The harvested‐products analysis showed that ~5% of the harvested carbon remained sequestered in wood products at the end of our study, adding an additional ~53 g C/m2 or 207,000 metric tons of carbon in the fast 4FRI scenario. In contrast, ~137,000 metric tons of carbon was emitted by the harvesting equipment and vehicles transporting the material off site. Thus, there was only a net gain of 70,000 metric tons of carbon from the harvested material, which represents only a fraction (~0.5%) of the carbon gains modeled in LANDIS‐II from the fast‐4FRI scenario (Table 3). Because these gains were so small, we did not include them in the overall total carbon storage for the landscape.

Discussion

Our results demonstrate that large‐scale forest restoration can increase the potential for carbon storage and stability and those benefits could increase as the pace of restoration accelerates. The fast‐4FRI scenario could increase total carbon storage by ~12.7 million metric tons over the no‐harvest scenario in the hot/drier climate model, equating to the removal of the annual emissions from 110,000 passenger vehicles or the electricity consumed in over 90,000 homes per year until the end of the century. Increases in ecosystem carbon were greater when the 4FRI program was completed in 10 yr vs. 20 yr.

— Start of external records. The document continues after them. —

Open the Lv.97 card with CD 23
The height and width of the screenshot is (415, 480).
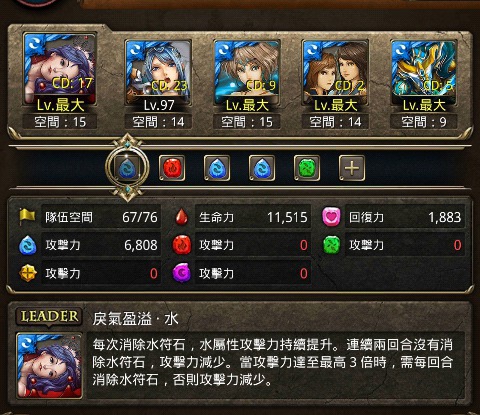[x=159, y=73]
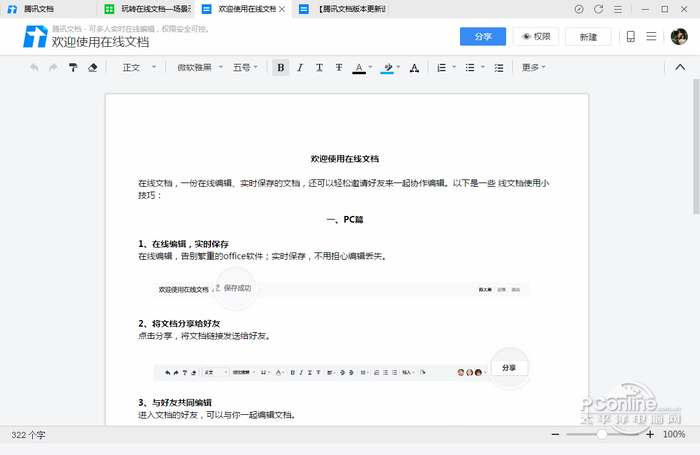Click the undo arrow in toolbar
This screenshot has width=700, height=455.
point(33,68)
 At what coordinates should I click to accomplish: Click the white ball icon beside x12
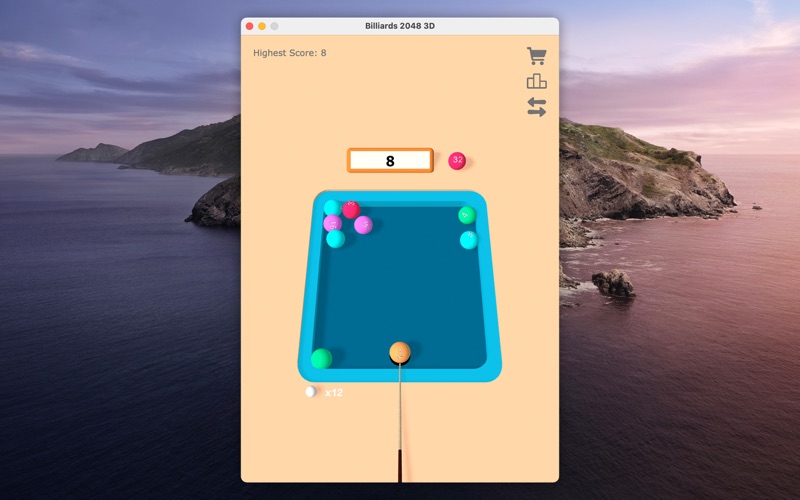(x=311, y=392)
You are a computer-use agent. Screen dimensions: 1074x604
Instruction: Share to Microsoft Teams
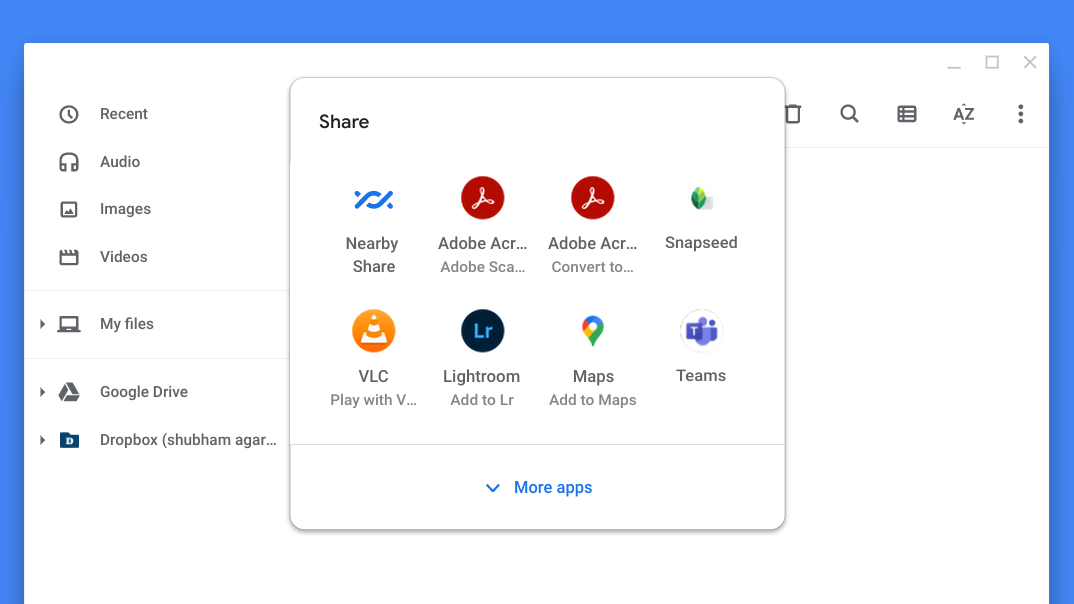[x=701, y=347]
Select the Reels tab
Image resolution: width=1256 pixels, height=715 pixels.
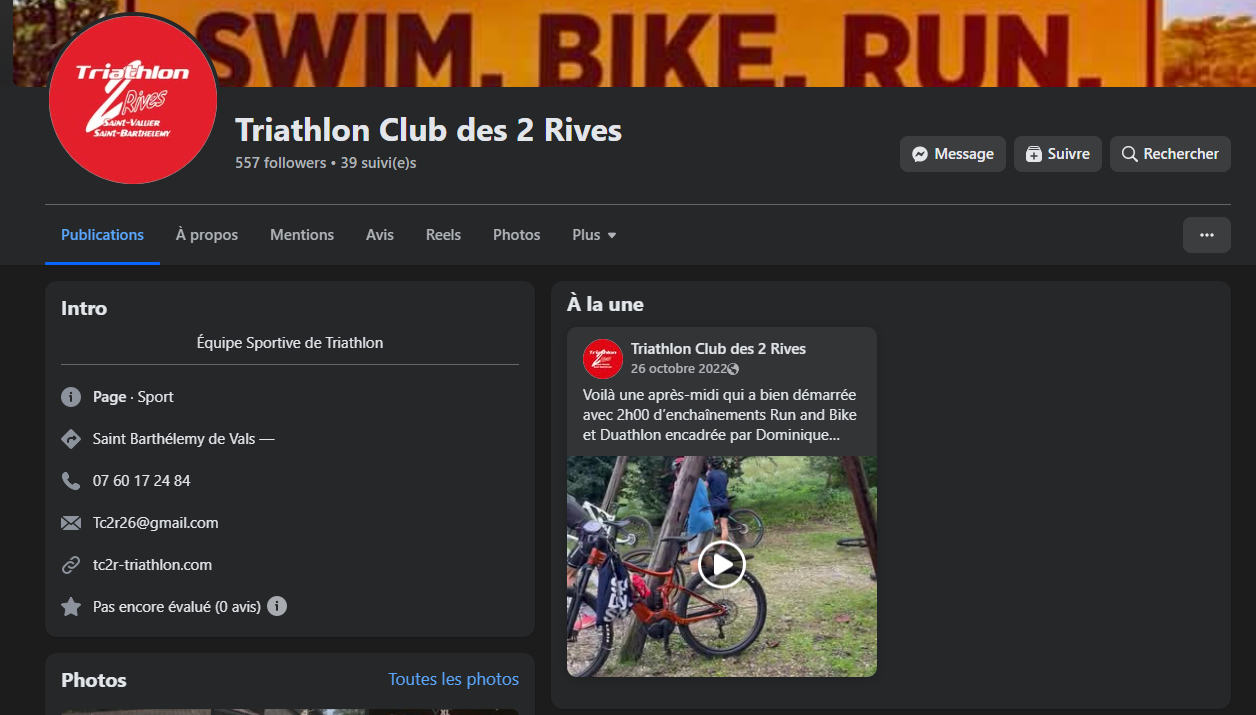point(443,235)
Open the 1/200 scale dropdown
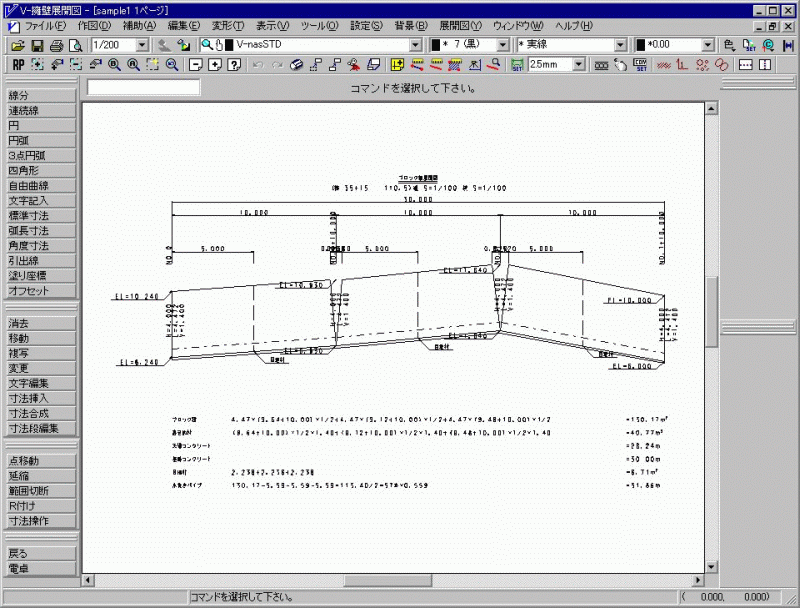This screenshot has height=608, width=800. tap(140, 45)
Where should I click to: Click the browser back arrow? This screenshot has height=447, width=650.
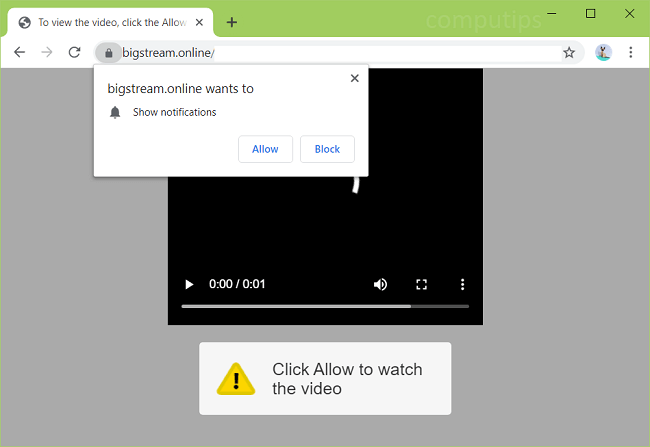click(x=19, y=52)
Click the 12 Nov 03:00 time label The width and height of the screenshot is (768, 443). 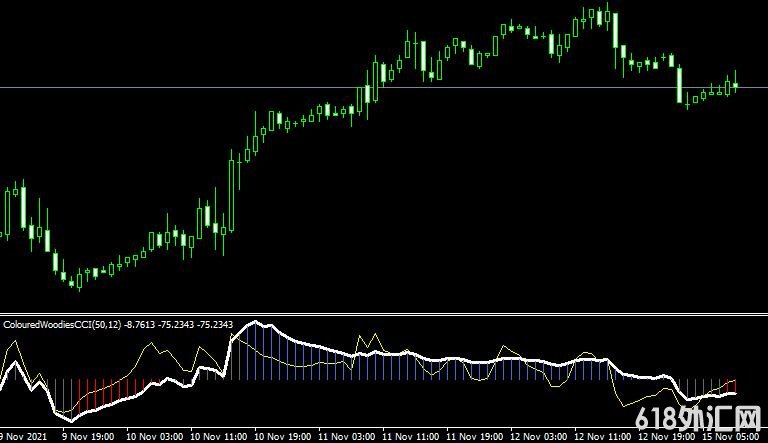538,437
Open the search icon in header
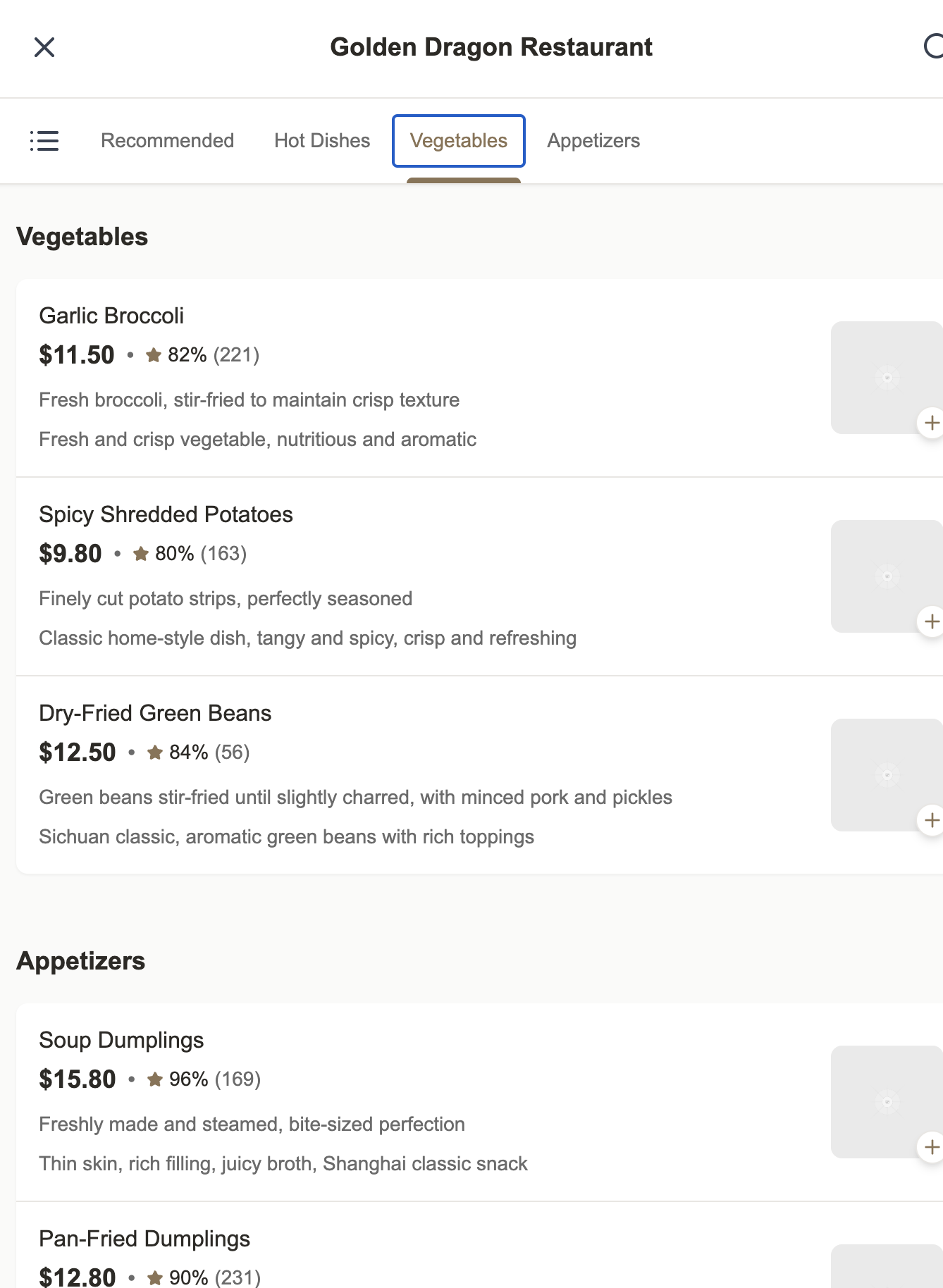This screenshot has height=1288, width=943. click(x=933, y=47)
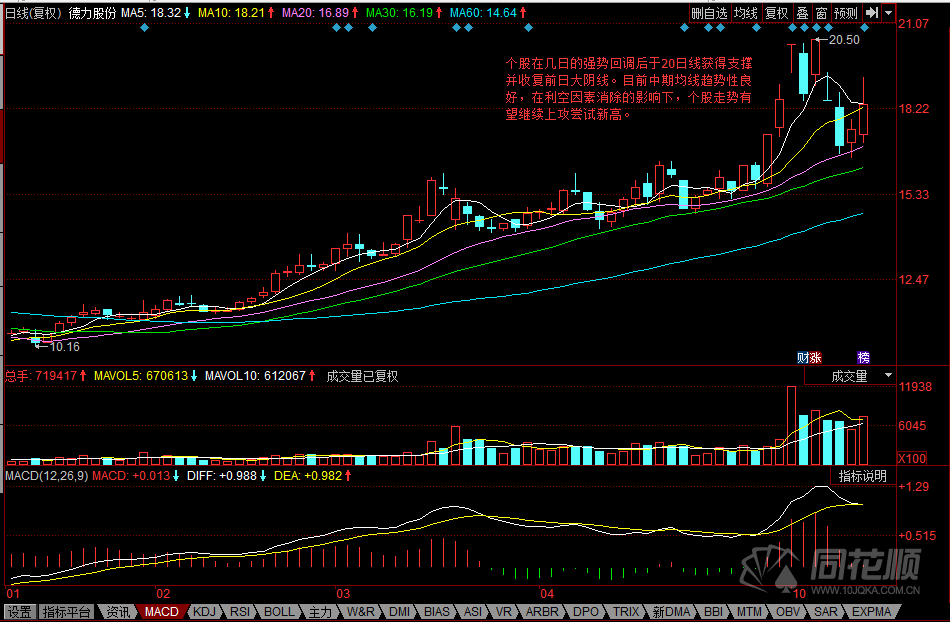The width and height of the screenshot is (950, 622).
Task: Open 指标说明 indicator description
Action: coord(862,476)
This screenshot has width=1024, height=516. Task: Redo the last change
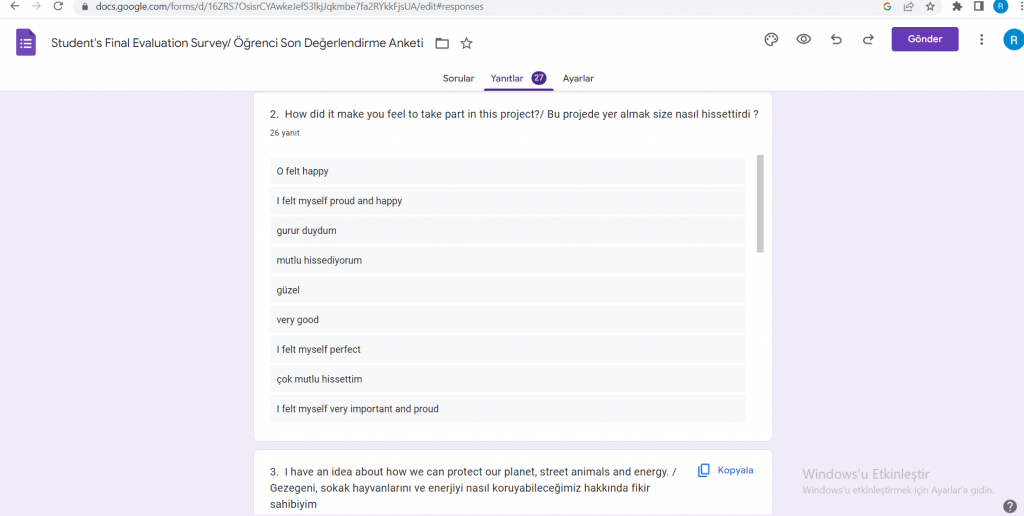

Potential gains in TEC in the fast‐4FRI scenario compared to the no‐harvest scenario were the result of greater productivity, explaining ~30% of the increases, and a reduction in wildfire emissions, explaining ~70% of the increases. Production increases were apparent in the 4FRI scenarios subsequent to initial thinning and prescribed fire (10 or 20 yr, depending on the scenario) and growth continued to remain higher in the 4FRI scenarios for ~50 yr. Additionally, smaller proportions of the landscape burned at high severity as the pace of restoration increased, resulting in lower tree mortality (Fig. 5). In the case of ponderosa pine, for example, the low and low‐moderate fire severity categories that occurred more frequently in the 4FRI scenarios killed only trees <10 yr old, whereas the moderate–high and high severity categories, that occurred more frequently in the no‐harvest scenario, killed all trees <80 and <340 yr old (nearly all the trees in most sites), respectively.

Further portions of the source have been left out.